In the beginning, he was the story because he was different.
Look at the kid with one leg trying to wrestle.
That was frustrating for Anthony Robles, the 90-pound freshman at Mesa High School in Arizona.
"I'm terrible, and people are talking about it and saw me as a kid who was trying so hard and they wanted me to keep going," Robles said before accepting the Most Courageous Award on Monday night at the Philadelphia Sports Writers Association dinner in Cherry Hill. "They saw me as this kid who wouldn't amount to the other wrestlers. That was very frustrating."
With the proper prodding from his high school coach, Bobby Williams, and wrestling pal Chris Frejie, Robles became a champion. The one-legged wrestler went 96-0 his final two seasons in high school.
Now competitors said he had an unfair advantage. His upper body was stronger than those of most kids wrestling his weight. He had a lower center of gravity because he only had one leg. His opponents only had one leg to go after on takedowns.
That was frustrating, too.
"My coach told me he knew I was getting somewhere when the haters started bringing out stuff . . . and picking out things," said Robles, who was born without a right leg.
And still there were doubters. Lots of doubters.
Schools are supposed to line up with scholarship offers for high school wrestlers who win consecutive state championships. Robles got two phone calls - one from Drexel, the other from Arizona State - and zero scholarship offers.
He decided to stay home and attend Arizona State.

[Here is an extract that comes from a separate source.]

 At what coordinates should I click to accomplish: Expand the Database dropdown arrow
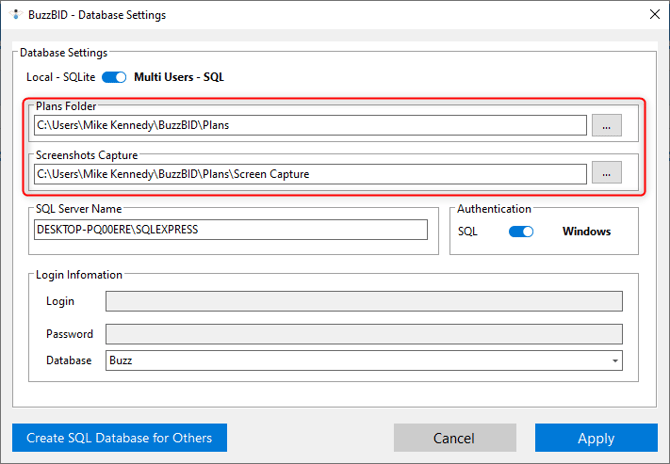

"The big thing was my leg," he said. "I was told it was because I was too big a risk to give money to. They felt they could get other wrestlers out there who were not as big a risk as me."
They were all wrong, of course. Robles proved that over and over again. He proved it by finishing fourth in the country as a sophomore and seventh as a junior. Both were incredible accomplishments for a one-legged wrestler.
But neither fulfilled his dream of a national championship. He had to wait for his trip to Philadelphia to achieve that goal. After climbing the Art Museum steps with his brother, Nicholas, for a victory dance with Rocky last March, he went out that night and completed a 41-0 season.
"It was a great feeling," Robles said. "I love Philadelphia, and I love coming back because of nationals back in March. The first thing we did was go by the arena and take pictures on my cellphone. That was the greatest moment of my life so far. It brought back great memories for my family. It's like another home for me."
Six months removed from also winning the Jimmy V. Award for courage at the ESPYs, Robles is now on a public speaking tour and working on a book and a possible movie. His wrestling career is on hold, although he has not ruled out trying for a spot on the 2016 U.S. Olympic team that will compete in Brazil.
Other honorees Monday include Flyers center Claude Giroux (pro athlete of the year); San Francisco Giants pitcher Ryan Vogelsong (Native Son award), Villanova track and cross-country all-American Sheila Reed (outstanding amateur athlete); Phillies outfielder Hunter Pence (Good Guy award); Phillies general manager Ruben Amaro Jr. (accepting the Phillies' team of the year award); Philadelphia University basketball coach Herb Magee (Living Legend); Villanova football coach Andy Talley (Humanitarian); Phillies manager Charlie Manuel; WNBA coach of the year Cheryl Reeve; the Union's Sebastien Le Toux; college football coaching Hall of Famer Bill Manlove, and Villanova University women's basketball coaching legend Harry Perretta (all special- achievement honorees).
Also celebrated was the 50th anniversary of Wilt Chamberlain's NBA-record 100-point game, the legendary careers of boxer Joe Frazier and Penn State football coach Joe Paterno and the Hollywood depiction of the Immaculata Mighty Macs women's basketball team.